3. Deep Learning in Quantitative Structure-Activity Relationship (QSAR) and Quantitative Structure-Property Relationship (QSPR) Modelling: Applications of deep learning models to analyse and leverage molecular activity data, predict bioactivity and ADME-Tox (Absorption, Distribution, Metabolism, Excretion, & Toxicity), and guide molecular optimization.
4. AI for Drug Repurposing: Strategies that utilize AI and machine learning to discover new therapeutic uses for existing drugs by analysing genetic, pharmacological, and clinical data.
5. Biomarker Discovery through AI: Methods leveraging AI to identify predictive biomarkers for disease progression and drug response, aiding in precision medicine.
6. Integrative AI Approaches for Multi-Omics Data Analysis: Approaches that integrate various -omics datasets (e.g., genomics, transcriptomics, proteomics) using AI to gain holistic insights into complex biological systems for drug discovery.
7. Generative AI for Molecular Design: Structure-based and ligand-based methods to design novel small molecules, molecular glues, peptidomimetics, biologics, including antibodies and nanobodies, and other modalities, such as mRNA vaccine design and delivery.
8. AI for Medicinal Chemistry: including novel methods for reaction and yield prediction, retrosynthesis, synthetic route optimization, and automated synthesis.
9. AI Benchmarking for Drug Discovery: Best practices in the construction of benchmarks, including automated high-throughput experimentation; high-quality training data sets; best practices in model comparison, including statistically sound evaluation.
10. Advances in Synthetic Data Preparation: Advances in the development of new models using synthetic data generated by the application of computational chemistry, including quantum mechanics; biomolecular simulation, including molecular dynamics and free energy perturbation methods; and course-grained methods.
11. Agentic AI and Large Language Models: Advances in the application of Large Language Models (LLMs) combined with computational tools (“agents”), novel agentic frameworks, workflows, and applications.
12. Explainable AI: new methods and applications of explainable AI, interpretable models.

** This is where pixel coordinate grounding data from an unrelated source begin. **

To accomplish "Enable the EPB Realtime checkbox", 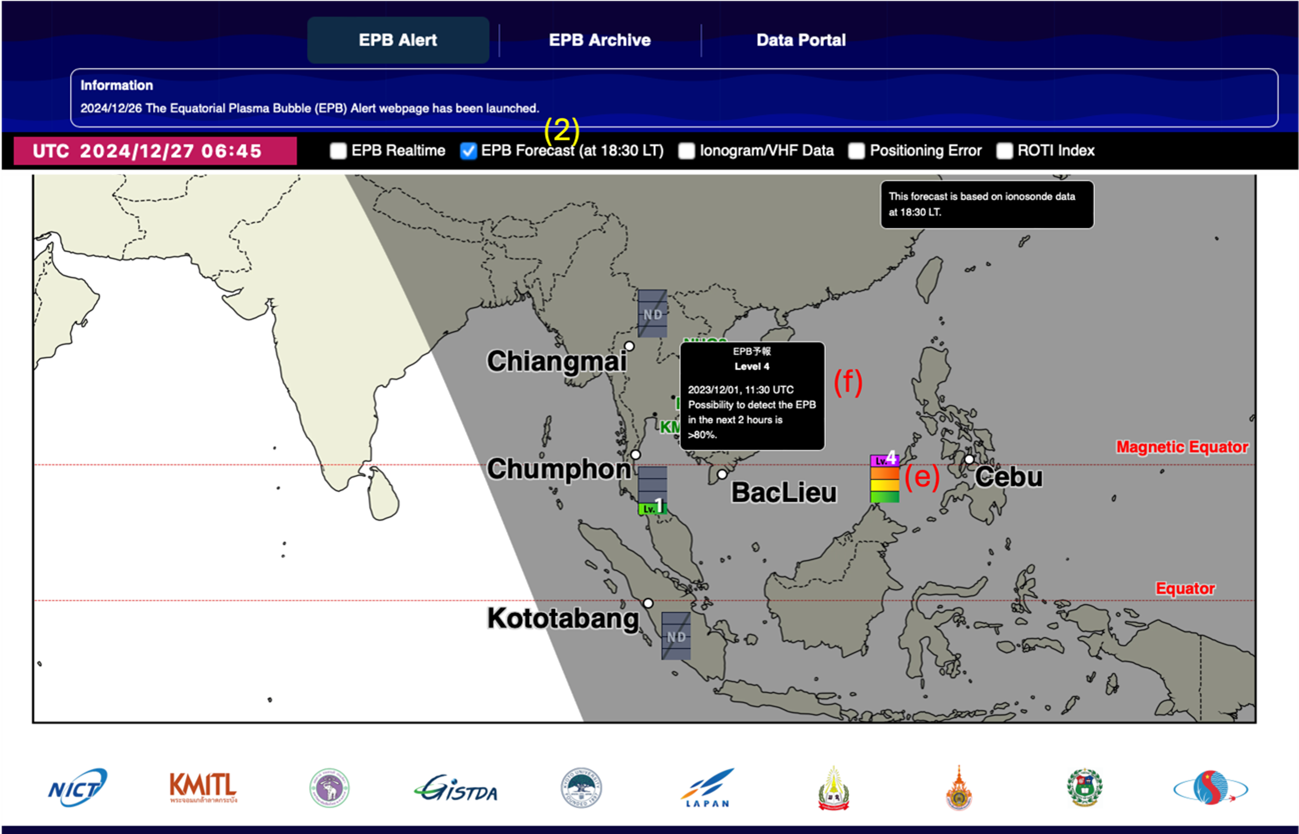I will pos(338,150).
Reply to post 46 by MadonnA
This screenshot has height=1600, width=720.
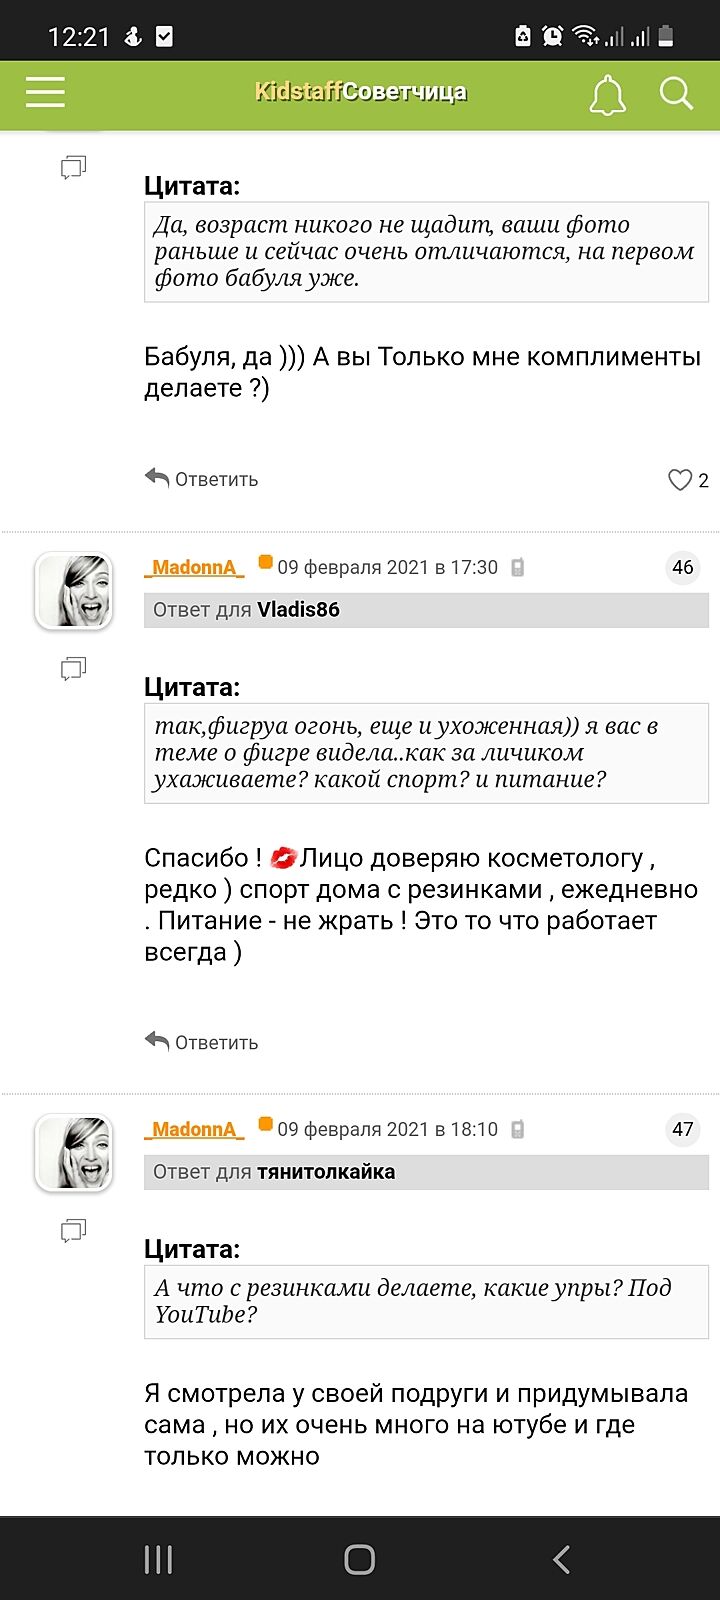201,1042
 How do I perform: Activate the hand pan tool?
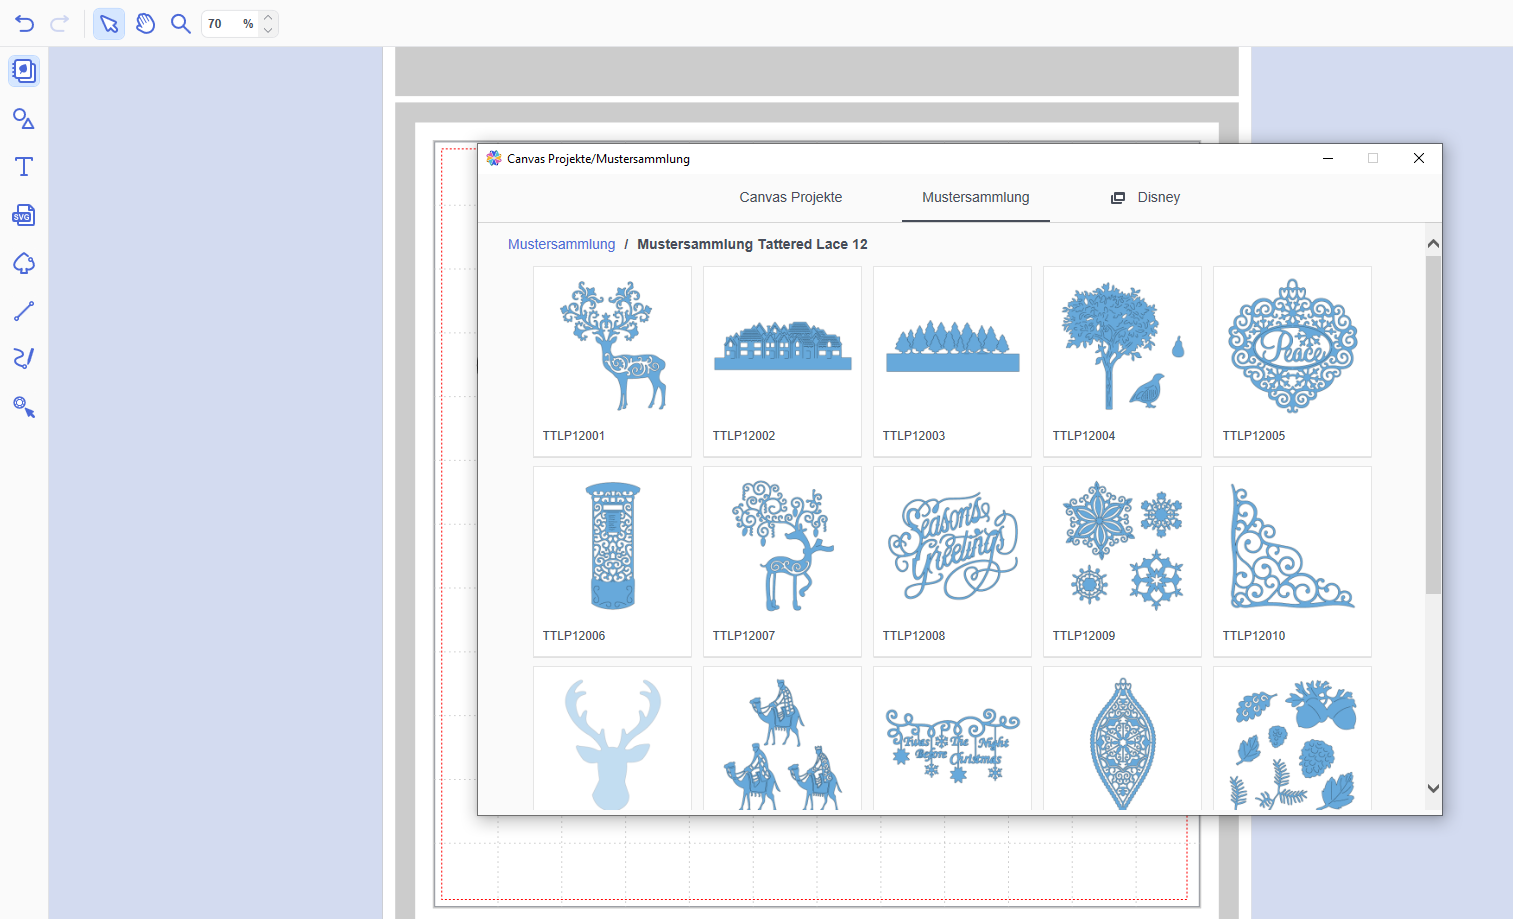pyautogui.click(x=145, y=24)
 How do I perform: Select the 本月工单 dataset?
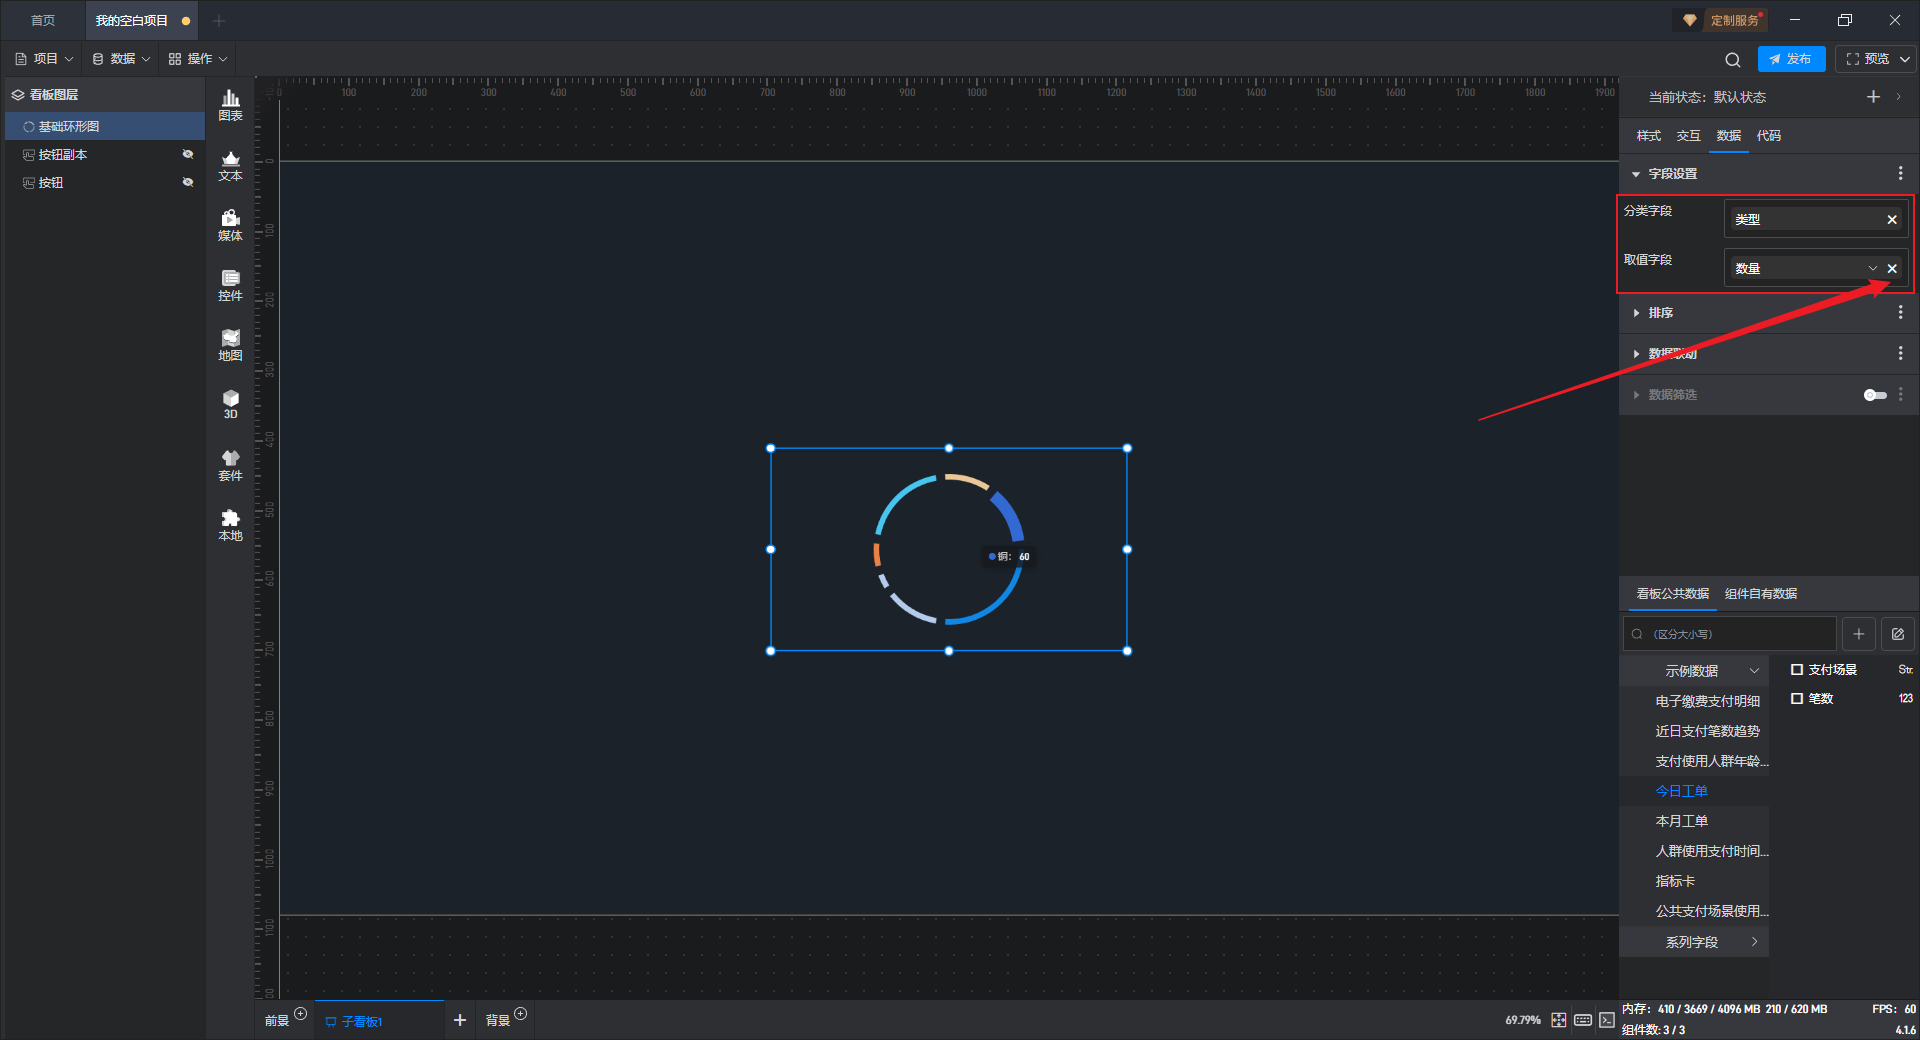tap(1681, 821)
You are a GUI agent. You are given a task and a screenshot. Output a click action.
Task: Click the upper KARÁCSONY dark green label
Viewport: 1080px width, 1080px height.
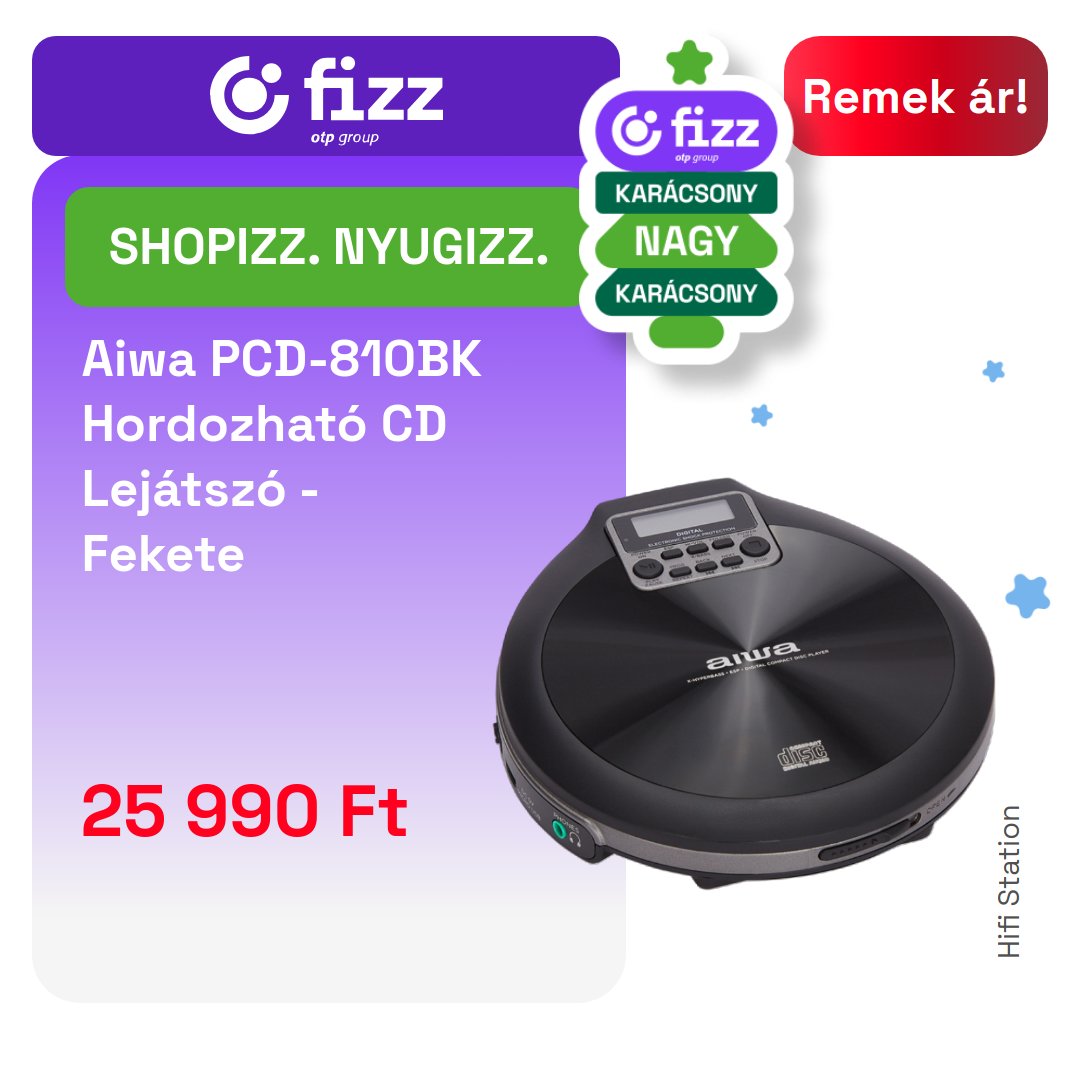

This research topic aims to bring together diverse perspectives and expertise to foster collaborations and advance the understanding of AI’s transformative role in drug discovery. We encourage interdisciplinary submissions that bridge computational sciences with biological and pharmacological research.
Topic Editor Nathan Brown is currently employed by Healx Ltd.
Keywords: Artificial Intelligence, Drug Discovery, Machine Learning, Deep Learning, Precision Medicine, Biomarkers, Molecular Docking, Structure-Activity, LLM, Medical Chemistry, Synthetic Data
Important note: All contributions to this Research Topic must be within the scope of the section and journal to which they are submitted, as defined in their mission statements. Frontiers reserves the right to guide an out-of-scope manuscript to a more suitable section or journal at any stage of peer review.